** What you will do **
1) In the passage on power in relationships, whom does the writer quote when saying "I am not a monster"?
2) Repeat the passage on power in relationships from "So why drag" to "including our relationships.".
++++ Excerpt provided ++++
I know how you feel. I felt that way myself! The word “power,” talk about power, just doesn’t feel as though it belongs in the same place as love and relationships. Power is about dictators, greasy politicians, mob bosses, controlling a**holes. Pretty much everything that’s the opposite of the dream of love. And also the opposite of our everyday experience of a good-enough relationship.

So why drag power into it?


Well, to quote the Elephant Man, I am not a monster.


If I’m talking about power, it’s only because I’m talking about something real, and important, and disgracefully neglected from the point of view of understanding how relationships get into trouble and how to save them from unnecessary collapse.


Let’s step back and take a broad view. Power is a part of the natural world, of which we are a part, including our relationships.


Suppose you are walking through a forest glade. How lovely! Trees, flowers, underbrush, mushrooms—all the lovely green growing things of nature.
++++ Data ++++
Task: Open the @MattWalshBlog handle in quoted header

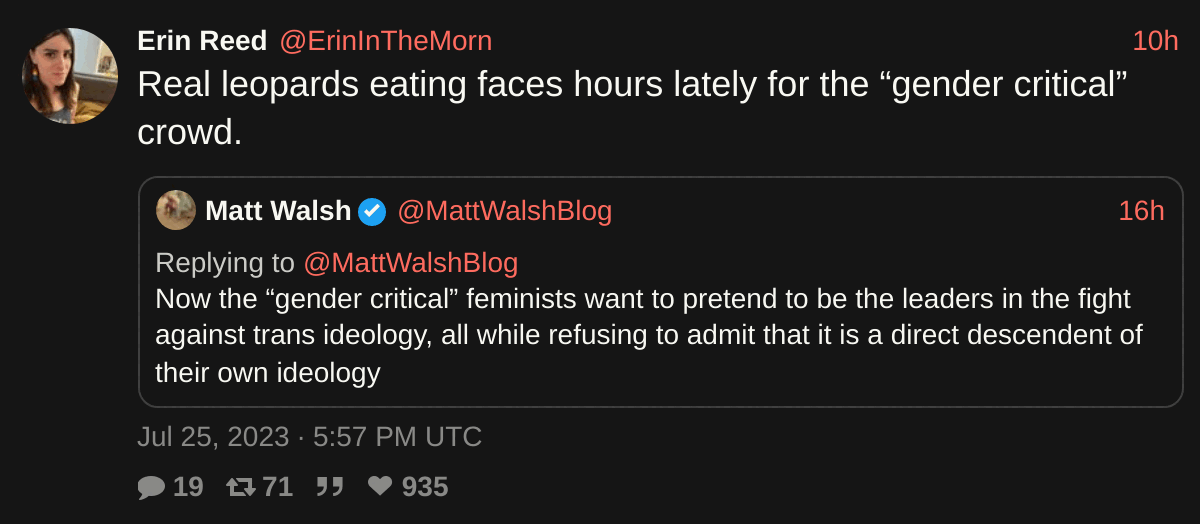Action: 504,211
++++
** Solutions per task **
1) The Elephant Man

2)
So why drag power into it?


Well, to quote the Elephant Man, I am not a monster.


If I’m talking about power, it’s only because I’m talking about something real, and important, and disgracefully neglected from the point of view of understanding how relationships get into trouble and how to save them from unnecessary collapse.


Let’s step back and take a broad view. Power is a part of the natural world, of which we are a part, including our relationships.